The downgrading semantics of memory safety (Extended version)
For formal methods researchers, this work offers a novel semantic foundation for memory safety, though it is an incremental extension of existing noninterference concepts.
The paper proposes a semantic principle for memory safety based on gradual allocator independence, extending noninterference to handle out-of-memory and pointer-to-integer casts via downgrading. It provides a formal framework that captures allocator-specific vulnerabilities like use-after-free and double free.

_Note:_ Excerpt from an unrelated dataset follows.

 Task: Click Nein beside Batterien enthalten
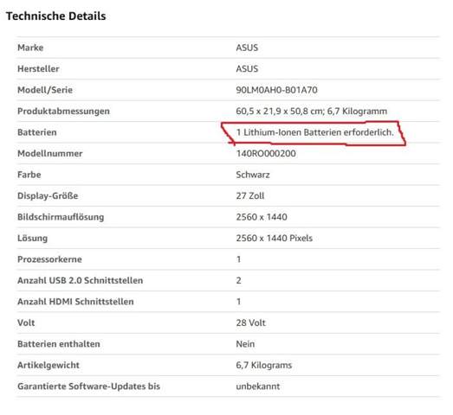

Memory safety is traditionally characterized in terms of bad things that cannot happen. This approach is currently embraced in the literature on formal methods for memory safety. However, a general semantic principle for memory safety, that implies the negative items, remains elusive. This paper focuses on the allocator-specific aspects of memory safety, such as null-pointer dereference, use after free, double free, and heap overflow. To that extent, we propose a notion of gradual allocator independence that accurately captures the allocator-dependent aspects of memory safety. Our approach is inspired by the previously suggested connection between memory safety and noninterference, but extends that connection in a fundamentally important direction towards downgrading. We consider a low-level language with access to an allocator that provides malloc and free primitives in a flat memory model. Pointers are just integers, and as such it is trivial to write memory-unsafe programs. The basic intuition of gradual allocator independence is that of noninterference, namely that allocators must not influence program execution. This intuition is refined in two important ways that account for the allocators running out-of-memory and for programs to have pointer-to-integer casts. The key insight of the definition is to treat these extensions as forms of downgrading and give them satisfactory technical treatment using the state-of-the-art information flow machinery.